# Debug Bert notebook
- [x] trivial case, with predicting shifted tokens, instead of mlm.
- [x] trivial case, of classifying presence of marker token, at a random position.

In [1]:
%load_ext autoreload
%autoreload 2

import tokentango

TokenTango


In [2]:
import torch
from torch.optim import Adam, AdamW
from torch import nn, functional as F
from plotly import express as px
import numpy as np
from sklearn.metrics import classification_report, confusion_matrix
import torch.nn.utils as nn_utils
import os
import uuid
#from muon import MuonWithAuxAdam
#import copy

In [3]:
random_id = str(uuid.uuid4())[:8]

In [4]:
device = torch.device("mps")

In [None]:
# 1. Embeddings padding_idx = 0, might conflict with cls, or other tokens? (model.py)
# 2. xs, masks and cls classes are all made with seperate calls to train_test_split (in bert_from_scratch.py)
#    so maybe the cls' dont match the text

num_samples = 10**5 // 5 # 20% of the sample space

xs = torch.randint(low=1, high=10, size=(num_samples,5), dtype=torch.int32)
xs = torch.cat([torch.zeros(num_samples, 1, dtype=torch.int), xs], dim=1).to(device)

ys = xs.clone()
cls_label = [float(any(n == 1 for n in xs[i,:])*2-1) for i in range(num_samples)]
print(sum(float(any(n == 1 for n in xs[i,:])) for i in range(num_samples))/len(cls_label))

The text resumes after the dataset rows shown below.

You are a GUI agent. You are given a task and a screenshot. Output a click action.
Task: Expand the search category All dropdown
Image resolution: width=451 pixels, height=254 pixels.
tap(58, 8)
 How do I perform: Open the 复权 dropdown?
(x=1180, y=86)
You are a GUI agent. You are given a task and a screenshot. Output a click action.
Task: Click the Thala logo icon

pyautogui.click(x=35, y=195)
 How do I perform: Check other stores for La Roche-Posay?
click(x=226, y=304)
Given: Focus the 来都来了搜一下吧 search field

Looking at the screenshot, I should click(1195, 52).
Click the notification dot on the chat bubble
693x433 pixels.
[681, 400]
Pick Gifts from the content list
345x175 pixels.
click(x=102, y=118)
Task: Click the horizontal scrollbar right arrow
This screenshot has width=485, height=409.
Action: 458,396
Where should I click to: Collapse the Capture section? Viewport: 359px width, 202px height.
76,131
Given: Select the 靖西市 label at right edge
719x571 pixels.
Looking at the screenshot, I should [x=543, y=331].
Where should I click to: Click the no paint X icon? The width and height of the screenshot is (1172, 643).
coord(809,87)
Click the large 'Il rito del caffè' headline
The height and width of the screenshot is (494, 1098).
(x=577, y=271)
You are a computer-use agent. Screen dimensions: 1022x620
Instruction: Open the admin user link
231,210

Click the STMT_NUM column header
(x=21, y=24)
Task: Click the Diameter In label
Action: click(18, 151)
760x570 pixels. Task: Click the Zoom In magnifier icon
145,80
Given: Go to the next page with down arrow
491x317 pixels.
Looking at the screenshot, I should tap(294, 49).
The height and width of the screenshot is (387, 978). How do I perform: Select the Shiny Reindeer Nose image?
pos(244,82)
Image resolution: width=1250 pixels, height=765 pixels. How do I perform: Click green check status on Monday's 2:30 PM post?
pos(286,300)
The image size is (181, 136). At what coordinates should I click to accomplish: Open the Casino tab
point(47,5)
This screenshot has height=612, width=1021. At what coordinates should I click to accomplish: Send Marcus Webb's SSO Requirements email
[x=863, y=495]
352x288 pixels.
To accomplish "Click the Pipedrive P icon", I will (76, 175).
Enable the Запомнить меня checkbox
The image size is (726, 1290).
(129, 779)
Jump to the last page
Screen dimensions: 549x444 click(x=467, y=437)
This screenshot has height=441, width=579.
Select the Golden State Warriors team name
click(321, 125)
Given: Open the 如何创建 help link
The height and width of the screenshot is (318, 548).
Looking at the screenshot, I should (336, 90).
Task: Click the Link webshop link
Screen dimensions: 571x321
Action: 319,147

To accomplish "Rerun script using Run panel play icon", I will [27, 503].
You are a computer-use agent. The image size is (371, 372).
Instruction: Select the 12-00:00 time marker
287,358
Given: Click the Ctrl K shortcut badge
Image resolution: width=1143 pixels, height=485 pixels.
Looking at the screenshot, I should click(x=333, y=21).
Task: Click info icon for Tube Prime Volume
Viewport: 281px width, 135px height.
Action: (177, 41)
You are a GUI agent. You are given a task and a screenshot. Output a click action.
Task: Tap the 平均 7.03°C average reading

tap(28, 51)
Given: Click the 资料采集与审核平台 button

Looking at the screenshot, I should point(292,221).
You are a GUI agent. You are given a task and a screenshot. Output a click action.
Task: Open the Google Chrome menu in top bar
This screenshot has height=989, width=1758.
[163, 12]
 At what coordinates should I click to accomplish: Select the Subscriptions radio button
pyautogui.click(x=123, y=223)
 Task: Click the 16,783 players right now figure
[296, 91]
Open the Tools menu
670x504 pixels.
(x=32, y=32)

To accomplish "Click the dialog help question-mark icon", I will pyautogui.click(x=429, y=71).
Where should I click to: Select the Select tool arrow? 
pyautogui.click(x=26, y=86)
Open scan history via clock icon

split_at = int(0.8 * num_samples)

train_x = xs[:split_at, :]
train_y = ys[:split_at, :]
train_cls = cls_label[:split_at]

test_x = xs[split_at:, :]
test_y = ys[split_at:, :]
test_cls = cls_label[split_at:]

In [None]:
sum(torch.Tensor(test_cls) == 1).item() / len(test_cls), sum(torch.Tensor(train_cls) == 1).item() / len(train_cls)

In [None]:
model = tokentango.BertClassifier(6, 10, device).to(device)
#torch.save(model.state_dict(), f"brute_convergence/{random_id}.pth")
#state_dict = torch.load("brute_convergence/did_converge_afcc5594.pth")
#filtered_dict = state_dict #{k: v for k, v in state_dict.items() if not k.startswith('embeddings')}
#print(set([n.split(".")[0] for n in filtered_dict.keys()]))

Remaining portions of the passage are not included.